> **STATED TASK**
Continue the forum thread about the SpaceX Falcon 9 landing attempt below, starting after its last sentence.

> **READING PASSAGE**
---------------

PPRuNe Forums

PPRuNe Forums (https://www.pprune.org/)
-   Jet Blast (https://www.pprune.org/jet-blast-16/)
-   -   SpaceX Falcon 9 Live Landing Attempt (https://www.pprune.org/jet-blast/554107-spacex-falcon-9-live-landing-attempt.html)

wiggy 31st May 2020 08:10

Originally Posted by donotdespisethesnake (Post 10798094)
, USA has more pressing issues I guess, in that sense not so much change.

Isn't that the truth..from way back..

TIME Magazine Cover: Anders, Borman, Lovell, Men of the Year - Jan. 3, 1969 - Person of the Year - NASA - Space Exploration - Astronauts

as much as anything because, as a member of public told one of the crew - "you saved 1968"


ORAC 31st May 2020 08:54

Wondering if there is any news on SN4, appeared to be a problem with ground equipment?
Discussion and photo analysis on the NASA forums seems to indicate the Ground Service Equipment (GSE) rapid disconnect fuelling/defuelling connectors failed and allowed methane and LOX to mix below SN4 which then ignited. Consensus is that there was nothing wrong with SN4 itself before the explosion.

Pad itself will need repair, and debris landed in the tank farm. But Spacex have redundancy as they have prototypes being built on both coasts.

---------------

> **INFORMATION SUPPLIED**
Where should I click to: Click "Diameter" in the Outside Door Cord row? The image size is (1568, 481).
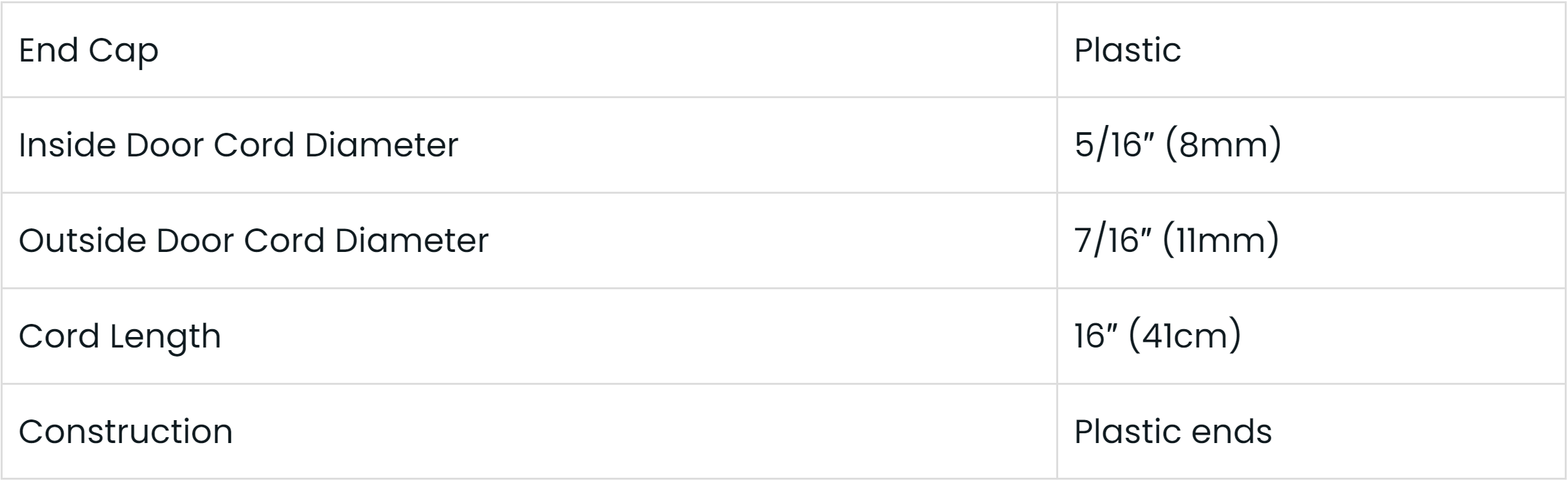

---------------

> **THE RESULT**
yakker 31st May 2020 14:25

Docked, well done SpaceX and NASA, brilliant to watch.

TURIN 1st Jun 2020 00:29

What a week. Amazing performance all round. The Crew Dragon-Endeavour looks so much more comfotable than the Soyuz.
Glad to hear the explosion during the SN4 test was not a rupture of the pressure vessel itself.
Did you see how high the 'mass simulator' went when it blew?

Can't wait for the SN5 hop. That will be a hell of a sight..

ORAC 1st Jun 2020 07:37

For those interested this is a link to the relevant NASA forum thread.


Weeds round the prop 1st Jun 2020 10:20

Spectacular achievement. The entry to the space station was made a little more 'workaday' when the second astronaut through the hatch (Bob Behnken?) seemed to have bashed his head on something sharp and it was bleeding. He dabbed at it several times as they set up a photo op, and eventually was handed a tissue or cloth to stem the bleeding!

ORAC 2nd Jun 2020 17:50

It really is non-stop operations isn’t it?


SpaceX targets Wednesday night for next Starlink launch

Days after launching astronauts for the first time, SpaceX is set to resume a speedy cadence of satellite launches Wednesday night with liftoff of a Falcon 9 rocket carrying the company’s next batch of Starlink broadband relay stations.

A Falcon 9 rocket is scheduled for takeoff Wednesday, likely around 9:25 p.m. EDT (0125 GMT Thursday), from Cape Canaveral’s Complex 40 launch pad. A weather forecast issued by the U.S. Space Force’s 45th Weather Squadron on Monday indicates there is a 70 percent probability of favorable conditions for launch Wednesday night.

The weather forecast lists a 61-minute launch window for the Starlink mission opening at 8:55 p.m. EDT (0055 GMT), but SpaceX typically targets liftoff in the middle of the window for Starlink flights.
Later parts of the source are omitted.